Amusement at Disney World
Wednesday, April 9th, 2008By Mr. Henry
Bridey writes:
Well, it’s just so desperately chic to mock other people’s pleasures, isn’t it? I bet Mr. Henry would come home from Las Vegas with the shocking news that it’s gaudy and vulgar.
I’m not a Disneyphile by any stretch — I haven’t been to Disneyland in years and feel no pressing urge to go again. But geeze. If you don’t like it, don’t go.

From time to time Mr. Henry has been described as chic, but witnesses of his recent Disney World tour would surely testify against such an accusation. In his broad sunhat, anti-UV sunshirt (tail flapping), and slouchy lightweight trousers – all in clashing shades of greenish khaki – Mr. Henry looked like the youngest recruit of the AARP.
Bridey is partly justified in her objections to Mr. Henry’s anti-Disney screed. Of course, he went for the kids, not for himself, as raincoaster so aptly noted, and he freely admits that overall he had a pretty good time.
However, his feet were killing him, the sun was everywhere, and chairs were nowhere. Although he spent nearly a thousand dollars per day, he admits he had good fun watching Little Henry and posse invade the place. Despite the flow of coin cascading from his pockets and the plethora of eateries at every turn, however, he was hungry – desperately hungry, not desperately chic – and desperately trapped, to boot, deep inside the great Mouse kingdom.

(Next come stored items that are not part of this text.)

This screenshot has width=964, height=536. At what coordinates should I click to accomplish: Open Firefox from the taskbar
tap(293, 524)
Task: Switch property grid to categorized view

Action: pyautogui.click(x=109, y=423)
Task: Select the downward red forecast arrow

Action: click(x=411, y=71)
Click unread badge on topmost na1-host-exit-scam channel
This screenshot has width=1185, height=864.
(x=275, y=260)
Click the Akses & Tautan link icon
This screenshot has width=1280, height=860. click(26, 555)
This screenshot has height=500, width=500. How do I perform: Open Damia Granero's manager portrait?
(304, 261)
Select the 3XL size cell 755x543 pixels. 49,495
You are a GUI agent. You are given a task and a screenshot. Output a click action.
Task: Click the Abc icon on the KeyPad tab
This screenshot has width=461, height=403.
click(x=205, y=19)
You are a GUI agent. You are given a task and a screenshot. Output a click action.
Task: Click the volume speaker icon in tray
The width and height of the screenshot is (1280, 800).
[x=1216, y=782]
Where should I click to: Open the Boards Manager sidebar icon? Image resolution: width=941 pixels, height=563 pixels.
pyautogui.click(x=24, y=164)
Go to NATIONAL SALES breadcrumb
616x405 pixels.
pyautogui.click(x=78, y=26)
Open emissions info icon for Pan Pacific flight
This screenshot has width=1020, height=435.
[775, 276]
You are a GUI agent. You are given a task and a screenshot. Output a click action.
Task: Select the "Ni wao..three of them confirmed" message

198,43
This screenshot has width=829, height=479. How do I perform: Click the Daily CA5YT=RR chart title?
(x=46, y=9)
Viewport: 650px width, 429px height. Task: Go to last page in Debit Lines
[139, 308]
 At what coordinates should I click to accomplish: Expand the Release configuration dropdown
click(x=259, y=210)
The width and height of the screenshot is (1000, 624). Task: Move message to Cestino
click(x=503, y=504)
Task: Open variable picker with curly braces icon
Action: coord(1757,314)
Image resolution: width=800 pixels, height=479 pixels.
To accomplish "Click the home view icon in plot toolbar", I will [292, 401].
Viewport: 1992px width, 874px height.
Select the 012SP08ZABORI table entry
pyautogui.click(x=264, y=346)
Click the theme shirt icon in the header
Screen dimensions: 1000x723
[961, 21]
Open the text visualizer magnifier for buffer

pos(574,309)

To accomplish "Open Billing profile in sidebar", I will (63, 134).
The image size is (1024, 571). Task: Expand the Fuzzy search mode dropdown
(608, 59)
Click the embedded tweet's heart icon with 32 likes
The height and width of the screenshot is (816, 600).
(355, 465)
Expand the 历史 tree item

At these prices, Mr. Henry doesn’t feel that to expect one decent meal is asking too much. It’s an amusement park, after all. When you are hungry, you are rarely amused.
Why can’t Mouse managers get with the new food program? Why must every food served be sweet and fried and carry the nutritional content of cotton candy? Is there something NOT FUN about eating fruits and vegetables? As a nation, haven’t we gotten past the notion of vegetables as things eaten only under duress?
In Animal Kingdom there are ersatz Indonesian eateries serving unpalatable foodlike substances. For the love of god, bring over some Singaporean street vendors! Even the Bengali and Yemeni halal food carts from the streets of Manhattan would be a huge improvement.
And to think that the original vision of EPCOT, the Experimental Prototypical City Of Tomorrow, included a vast plan for sustainable agriculture! A planned community in harmony with nature and with man! No, Uncle Walt certainly didn’t lack ambition. Mr. Henry has always admired the sheer scope and scale of the place. Only in America, by golly. The bean counters who inherited Disney’s great city of tomorrow betrayed his ideals and turned back the culinary clock.

Lest you suspect Mr. Henry’s peculiar brand of superciliousness and skepticism to be his own original invention, read H. L. Mencken in On Being an American:
To be happy one must be (a) well fed, unhounded by sordid cares, at ease in Zion, (b) full of a comfortable feeling of superiority to the masses of one’s fellow men, and (c) delicately and unceasingly amused according to one’s taste. It is my contention that, if this definition be accepted, there is no country in the world wherein a man constituted as I am – a man of my peculiar weakness, vanities, appetites, and aversions – can be so happy as he can be in the United Sates.